Which makes me return to my presentation that is rapidly approaching and why I took some time to blog this morning.

http://www.flickr.com/photos/jolieg/2311404804/
Doing some more research on personal learning networks, I've raised the question to myself (and now to you, dear reader)--how big do you need it to be?

I think a lot of teachers have what my mentor/friend calls "peeps" in teaching. A lovely word from the world of hip-hop put into the context of teaching. I think many teachers have peeps that they email. Small groups that they tweet. Individuals they text questions to about what we do. We need peeps.

Every time I have seen REM live, Michael Stipe introduces everyone in the band and says, "We're REM, and this is what we do." I've always thought that was hilarious. Like we don't know, Michael! But I get it now.

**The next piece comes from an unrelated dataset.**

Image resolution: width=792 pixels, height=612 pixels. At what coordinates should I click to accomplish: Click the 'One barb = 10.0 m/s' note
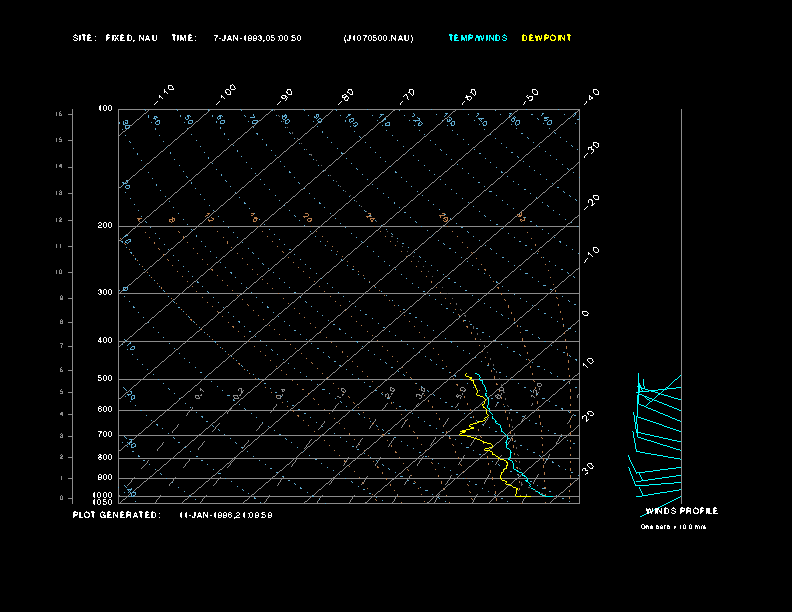673,526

Saying it, makes it so.

PLNs, big or small, are a way of saying just that. "This is what we do."
And I'm not alone.

One of my peeps sent me this a few days ago and I got to read this morning. I sent an email response, and I thought I'd share it here:
I loved how the writer truly cares about the future and past of OL learning. Here's what I took issue with (bold emphasis mine):

Online learning not only will fail; in its current iterations it already has. We should not try to fix what's wrong with online learning now; instead, we should pretend it never happened, start from scratch, and begin playfully outside the borders of how we’ve always taught and how we relate to the machines that can help us teach. 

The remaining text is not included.